─── GIVEN PASSAGE ───

I don't have many practical tips so I'm mostly here to commiserate and let you know you're not alone in this one. If we have to leave the city (ie drive on an interstate) Jeff takes the wheel and I take the klonopin. I, too, used be pretty good at interstate driving all over this great nation and now it's just panic attack city. I think on some level I believe that I had a finite amount of driving luck, and it has now run out and it's only a matter of time until violent vehicular death comes my way.
― carl agatha, Wednesday, 29 January 2020 18:29 (eight months ago) link
I think on some level I believe that I had a finite amount of driving luck, and it has now run out and it's only a matter of time until violent vehicular death comes my way.
Carl, this is exactly my thought process! IS TODAY THE DAY?? Its exhausting!
― Right column Leftist (sunny successor), Wednesday, 29 January 2020 18:41 (eight months ago) link
SO EXHAUSTING. Anxiety is so exhausting. I'm sorry you're dealing with this.
― carl agatha, Wednesday, 29 January 2020 20:22 (eight months ago) link
― Οὖτις, Tuesday, January 28, 2020 4:35 PM (yesterday) bookmarkflaglink
You know, maybe this is one you didn't have to chime in on?
― Pete Swine Cave (Eliza D.), Wednesday, 29 January 2020 20:28 (eight months ago) link
A related story...I was driving home at night through awful fog a few weeks ago; was able to see maybe 20 feet in front of me. Fog, night, one-lane highway, I'm kind of terrified (the one good thing, within 15 km of home). The car behind me starts with the high beams at one point, which--I'm somewhat used to this--I took as a signal to speed up. I did what I always do now, flipped my front mirror down--forget about the car behind you, concentrate on what's ahead. They kept it up, even speeding up the flashing. On the next turnaround, I pulled to the side of the road and (I thought) let them pass me. I was about five km from home now.

─── INFORMATION SUPPLIED ───

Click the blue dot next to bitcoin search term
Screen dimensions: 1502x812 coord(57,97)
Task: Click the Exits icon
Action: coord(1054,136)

───

# YOUR TASKS
1. In the driving-anxiety thread, who takes the wheel when carl agatha has to leave the city?
2. Repeat the part of the driving-anxiety thread that opens with the words containing "I don't have" and closes with "DAY?? Its exhausting!".
3. Finish out the next part of the driving-anxiety thread, picking up after its last sentence.
The lines are separate material from the driving-anxiety thread.

# RESPONSE LIST
1. Jeff takes the wheel.

2.
I don't have many practical tips so I'm mostly here to commiserate and let you know you're not alone in this one. If we have to leave the city (ie drive on an interstate) Jeff takes the wheel and I take the klonopin. I, too, used be pretty good at interstate driving all over this great nation and now it's just panic attack city. I think on some level I believe that I had a finite amount of driving luck, and it has now run out and it's only a matter of time until violent vehicular death comes my way.
― carl agatha, Wednesday, 29 January 2020 18:29 (eight months ago) link
I think on some level I believe that I had a finite amount of driving luck, and it has now run out and it's only a matter of time until violent vehicular death comes my way.
Carl, this is exactly my thought process! IS TODAY THE DAY?? Its exhausting!

3.
I got into town and pulled into Tim Hortons. The car that was doing all the flashing, which I thought was long gone, pulled in behind me (it was a different car that passed me at the turnaround). Why she was flashing her high beams: I had mistakenly set my lights to a daytime setting, so I was driving through all that fog with no back lights. As she pointed out, the combination of that and the fact my car is dark made it virtually impossible to see me.
Man, that shook me up.
― clemenza, Wednesday, 29 January 2020 22:09 (eight months ago) link
While I'm not sure all the flashing was the best way to handle this, I thought about it and realized there wasn't much else she could do. And I appreciated that she stopped with the flashing those last 5 km--I guess she realized it was pointless, and may have even been safeguarding me from other cars by staying right behind me.
― clemenza, Wednesday, 29 January 2020 22:11 (eight months ago) link
Fog, night, one-lane highway, I'm kind of terrified...
― pplains, Wednesday, 29 January 2020 22:36 (eight months ago) link
I almost posted Walken/Duane the other night--I've got that clip on my mind constantly when I'm on the road these days. (Really, one of the most perfectly executed and funniest bits in any Woody film ever.)
― clemenza, Wednesday, 29 January 2020 22:41 (eight months ago) link
I had a similar fog experience when I had just gotten my license. It was Alaska in midsummer, and I borrowed a car from my uncle and drove it around town for a few days without ever having to use the lights because it never got dark. It wasn't until I was on the highway at three in the morning and a zero-visibility fog rolled in that I realized that I didn't actually know how to turn the lights on at all. My cousin was in the passenger's seat, and by hanging her head out the window she could see the edge of the road, so she told me when to turn and I swung the wheel and somehow made it into a parking lot, where I poked at buttons and twisted knobs until something came on - it turned out to be the parking lights, but as we were idiot teenagers we figured lights were lights and got back on the road. We made it back to town, and the fog lifted, and I promptly got pulled over for driving with my parking lights on.
― Lily Dale, Wednesday, 29 January 2020 23:04 (eight months ago) link
See if you can find a driving instructor who can train you in some common evasive driving techniques (hydroplaning, sudden stops, steering out of skids, sudden lane changes). You can't learn that stuff any other way except doing it a few times so your body develops the right reflexes. It might reduce your anxiety once you know A. that while it's unpleasant it isn't maybe the nightmare you are envisioning and B. you are more confident you can deal with emergency driving situations should they arise.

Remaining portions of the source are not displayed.